# Ti doms. Please describe the experience of using Ti.



## JaguarPap (Mar 26, 2016)

I would find it beneficial.


----------



## Rose for a Heart (Nov 14, 2011)

Bump. I am interested too.


----------



## Monroe (May 13, 2016)

It's like putting info into a shredder, dissecting it into different parts. I would say you can think really hard on something, and then stop--and the Ti will look inside yourself for that answer. Ti usually always wants to find an answer to anything, it won't accept defeat. A good example may be this: my computer keyboard was ruined. I was about to take it to the shop (aahha ISTP but the keyboard needed to be ordered)...instead of had a sudden, hmmmmm? I wonder if something else would work than messing with all that?

I go dig out an old keyboard that has a USB connector--I put that into the USB port on my laptop. The keyboard now works, and I just type on that one. I had the parts in my head, computer-keyboard, and I made my own logic with it. Other types can come to this conclusion yes, but how I came to the answer with Ti, using my own connective steps, in a simpler way. 

(and yeah I eventually got the other fixed when I didn't have deadlines or money stuff going on)


----------



## VacantPsalm (Dec 22, 2014)

I'm pretty sure I'm Ti, but there is a chance I might not be. Take this as you will.


Oh look, there's a bum asking for money. Hm, I wonder if he's going to spend it on food or booze. Well, I really don't know what kind of person he is, and asking him questions won't tell me anything because he could be a good lier. So, I guess I should try accepting that both situations are true.

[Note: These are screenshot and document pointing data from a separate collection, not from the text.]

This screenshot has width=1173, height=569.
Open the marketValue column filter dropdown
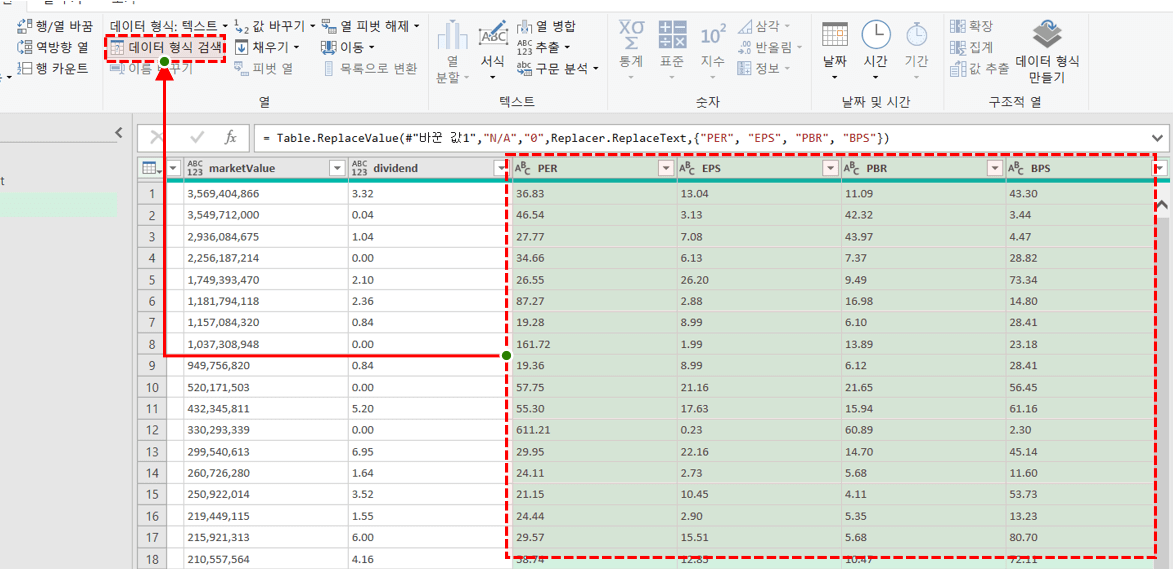[338, 169]
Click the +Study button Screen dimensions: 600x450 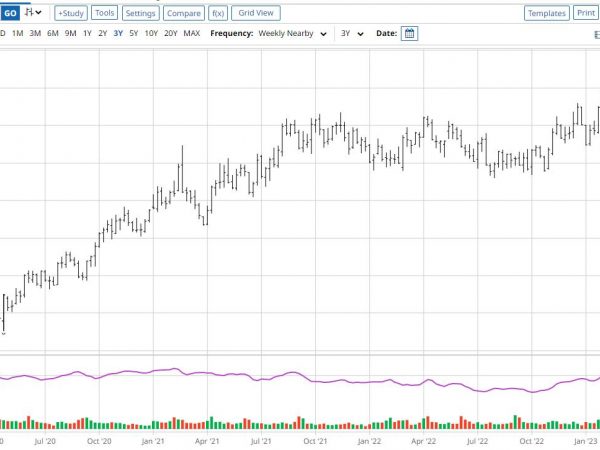point(70,13)
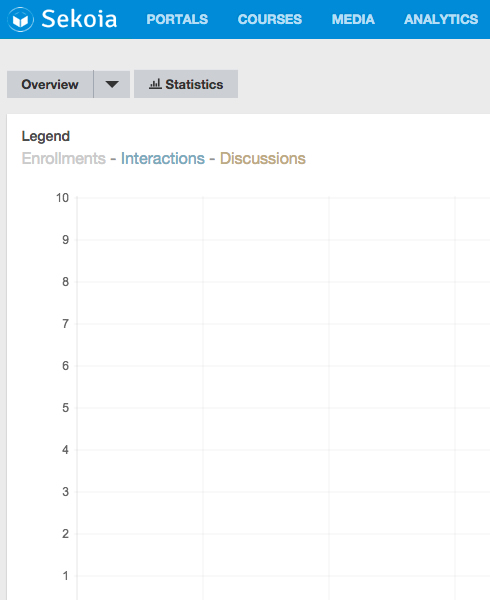Viewport: 490px width, 600px height.
Task: Switch to the ANALYTICS section
Action: 441,19
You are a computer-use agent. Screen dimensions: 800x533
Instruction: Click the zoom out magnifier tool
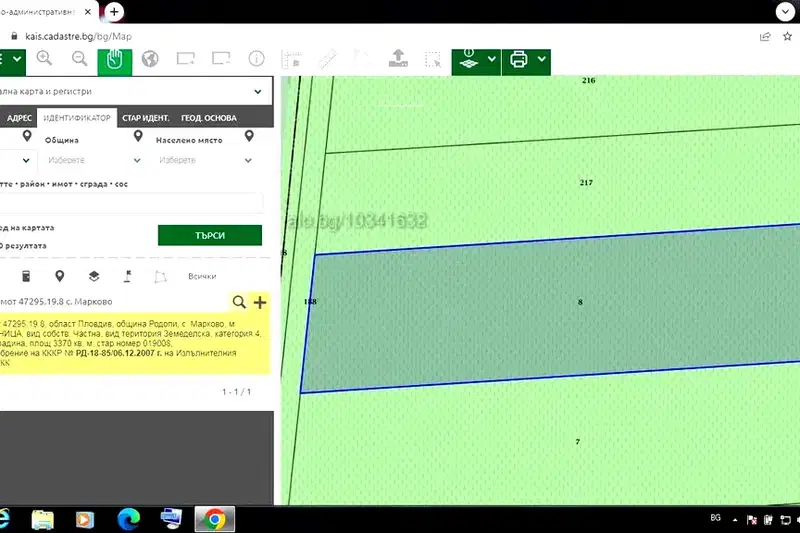tap(80, 59)
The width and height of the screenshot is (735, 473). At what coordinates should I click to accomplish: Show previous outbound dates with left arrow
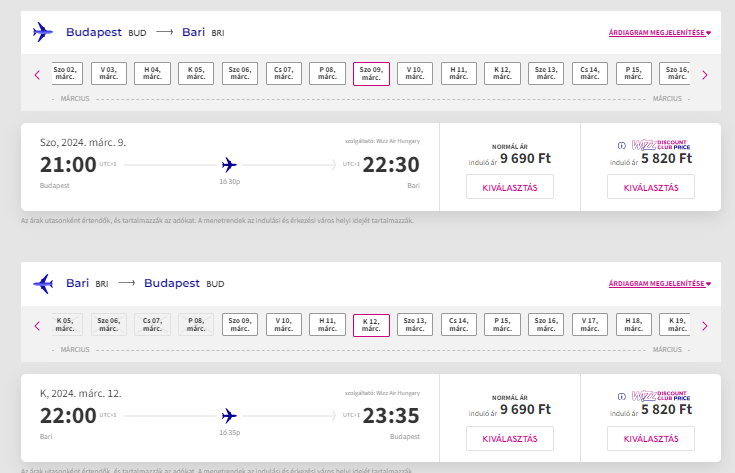tap(37, 75)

If I give him money, I have accepted that I am helping someone who needs food AND helping someone get booze. If I don't, I have to accept that I am both keeping food form someone who needs it AND keeping alcohol from someone who wants it. Really, I don't care if he's a drinker. Me not being an enabler is not going to help his problem. I do, however, care about hungry people getting food. So if I accept that both possibilities are true, then it is clear that giving him money is the preferable option. Oh wait, I don't have any cash and already drove off. Never mind.


It's going to your head when you need to find an answer. Te would probably try looking at the person/situation for signs pointing to either of the possibilities. If the person looks like they have been drinking, Te would probably assume they would spend it on booze and make their decision based on that.


----------



## reptilian (Aug 5, 2014)

Is something true?
Yes - it fits the inner reasoning, such as: A equaled B before, B could correlate to C, A is similar to C, therefore it is possible for C to correlate with A and B, if in some situations perceptions make it fit.
No - back to intuition.


----------



## starvingautist (Mar 23, 2015)

I'm not sure how to describe it, but it's a filter. Whenever something doesn't seem right, I have to refine the definition and see if I get anywhere. It manifests in interpersonal interactions as an anxious dissonance in my chest whenever the other person says something I think is untrue or ambiguous. That said, I think that aspect of it has diminished over the years. But it's still an itch I have to resist scratching.


----------



## JaguarPap (Mar 26, 2016)

I use Ti, just because my profession calls me to (I'm a teacher and I have to break things down into base concepts.)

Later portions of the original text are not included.